Besides Ubuntu’s depressing brown colour scheme, which makes it look like a plate of mince, the biggest problem is fonts. Ubuntu’s default out of the box fonts are ghastly, dumpy, squat monstrosities, and the rendering engines in both Gnome and KDE are pathetic, giving uneven stroke widths and nasty colour fringing even on the Windows core fonts, no matter what settings I used for the sub-pixel rendering. I think they must be using a similar approach to Apple, in attempting to preserve font shapes over and above on-screen crispness and readability, though Apple does it a lot better. Or maybe I’m just spoilt: once you have seen ClearType in action on Windows, the Linux sub-pixel font rendering seems pretty lame by comparison.
Another thing about Linux is software. I really missed Windows Live Writer, especially having used the new beta 2 version with its much improved WordPress support, and while I guess I could have tried installing it using Wine, I decided in the light of the fonts issue not to bother. There are a couple of equivalents available for Linux, such as Drivel, but they are nowhere near as slick as Windows Live Writer. I also much prefer Corel Draw (and Paint.NET for the simpler stuff) to the Gimp, Microsoft Office to OpenOffice, and of course I was missing out on Visual Studio.

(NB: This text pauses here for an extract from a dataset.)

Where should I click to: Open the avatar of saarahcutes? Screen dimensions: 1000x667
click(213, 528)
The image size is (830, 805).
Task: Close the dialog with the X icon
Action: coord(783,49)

This isn’t to say that I won’t be using Linux at all of course. I have been running Ubuntu servers on VMWare both at work and at home and I will almost certainly continue to do so. I don’t know if I’ll try a desktop installation of Ubuntu on VMWare though: when I’ve done this in the past it tends to get neglected somewhat, though it does occasionally come in useful for things such as testing cross-browser compatibility. However, I don’t think I’ll be making much use of it as a primary OS in the immediate future.